The Feedback Trap


The ego issue: How do most of us react when someone criticizes us, even constructively? "By denying, rejecting or transforming the threat to preserve self-worth," explains Michael Inzlicht, PhD, a psychologist at the University of Toronto, and his colleagues, in their study on performance threat. The price: A distorted sense of reality and a failure to learn from mistakes.

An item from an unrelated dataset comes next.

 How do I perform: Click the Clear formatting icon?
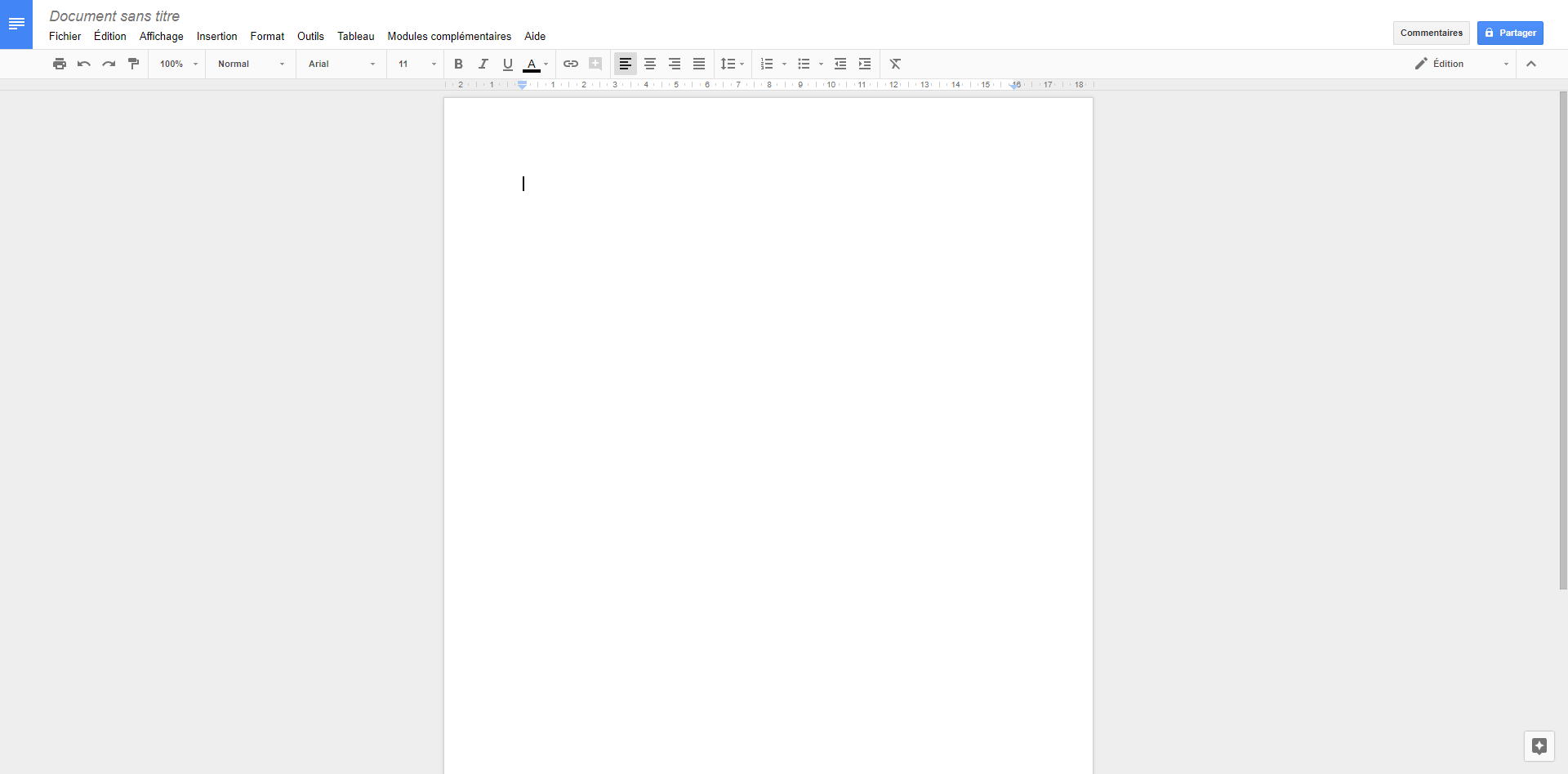pos(895,64)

The fix: If you can spare five minutes before your next performance review, marital spat or the like, use it to identify something you value immensely (creativity, travel, family, comedy, for instance), and then jot down a few thoughts about why it matters. This exercise—clinicians call it "value affirmation"—makes us less prickly and more open-minded when hearing about our mistakes and flaws, concluded multiple studies. It works because it protects our broader sense of self-worth, while disabling the "ego protective" alarms that drain mental energy. Bonus: Value affirmers also have better self-control and make fewer errors on subsequent tasks, found Dr. Inzlicht.

The Confusion Trap


The ego issue: Imagine there's something that you're fairly clueless about—spreadsheets, perhaps. Long ago, you tried to crack the code, but felt out of your depth. Now you're too proud to go back to square (or cell) one—and, so, you'd rather just not know what you don't know.

The fix: Don't avoid confusion, embrace it. Missteps become assets when you practice "productive failure," a learning technique described in a study at the Learning Sciences Lab at the National Institute of Education in Singapore. There, math students were faced with seemingly impossible problems, then asked to come up with solutions on their own. The students were encouraged to get lost and confused and to make up wild theories. They failed, of course. But later, after they were taught the solutions, they performed better on subsequent tests than those who received straight-out instruction. Failing—thoughtfully and without shame—helped them to learn more deeply.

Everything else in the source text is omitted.